The islands are absolutely incredible. They are almost exactly as I imagined them. I visited two Cycladic islands and stayed in Cycladic homes. What exactly is does that mean? When you watch Mamma Mia and you see the cast running through stone streets with narrow staircases and tiny blue windows scattered throughout, that is exactly the type of architecture I’m referring to. While exhausting at times (I averaged around 55 flights of stairs daily), it was magical. Pink and red bougainvillea growing at every turn with little street cats running at your feet. The two villages I stayed in date back to around 2500 B.C. How crazy is that? I need to come back to the islands in the summertime. Even though the average daily temperature was 65 degrees, this is wintertime and the off season. Everything near me was closed! I had to trek into villages slightly bigger than where I was staying to get food, or in the case of Kastro, to see other humans. It has been an eye opening experience, but a lovely one. I have to say that the hospitality of the Greek people as a whole has been amazing. They have gone above and beyond to make me feel welcome here, despite the language barrier. I stayed on the beach in Kastro and one day was walking to the next town (2 miles uphill) in search of food and WiFi. An older gentleman passed me on the road on his scooter, then stopped and offered me a ride to my destination. My legs were thankful! The next day I was sitting on a stone bench in a little plaza near a church, reading and waiting for my bus. A man came out of his home and gave me a cushion to sit on, and then after a while insisted that I come in for coffee and snacks. We couldn’t talk much because my Greek consists of greetings and his English was about the same, but thanks to Google translate we had a small conversation about our families.
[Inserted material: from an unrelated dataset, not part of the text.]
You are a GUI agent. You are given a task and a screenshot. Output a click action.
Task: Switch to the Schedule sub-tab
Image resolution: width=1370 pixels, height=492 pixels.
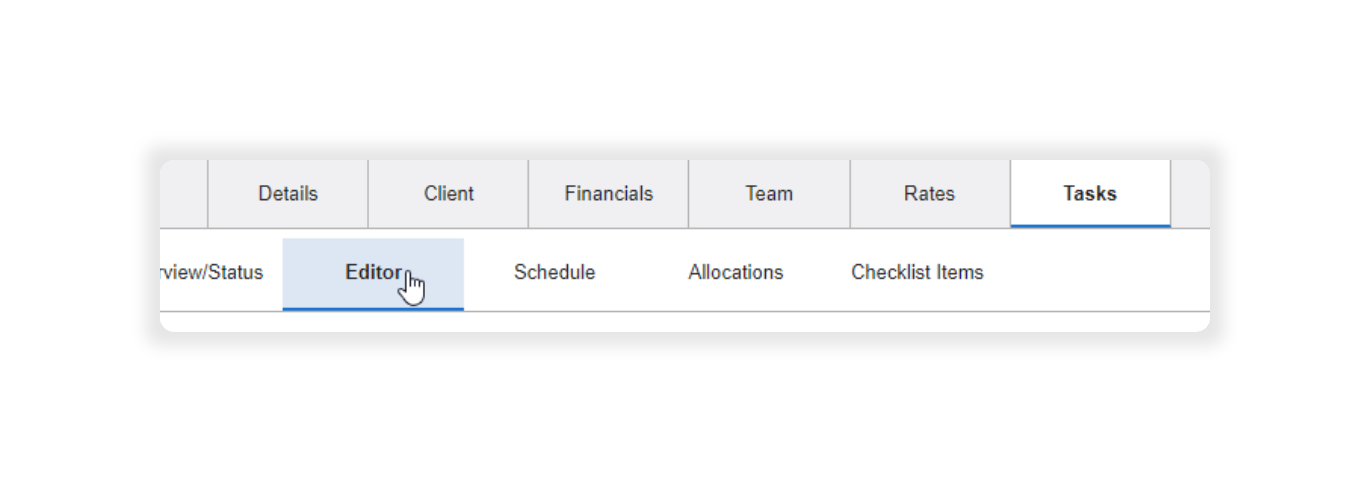[554, 273]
I am still in awe with how friendly everyone is here. Today I will return to Athens where I will spend three more days before I head to Rome. I’m going to eat as much Greek food as I can, soak up the culture, and maybe win a game of backgammon before I go.
Update- no tan and I haven’t run through the streets singing ABBA songs yet, but I have fallen in love! Greek culture is absolutely amazing. I’m learning to speak in Greek little by little thanks to the amazing hosts I have had on this trip. The olives and feta here have nothing on what you can get in the States. Ouzo is growing on me, but I may have to try it several more times to see if I really like it ;) I’ve learned to play backgammon and a few other games with a native Athenian, watched the sun set over the Acropolis, and taken many motorcycle rides around the city (yes Mom, I wore a helmet). The people are so friendly, and already I have made some lifelong friendships. Saturday I will head out to the islands by ferry to do some exploring. I’m looking forward to this continued adventure!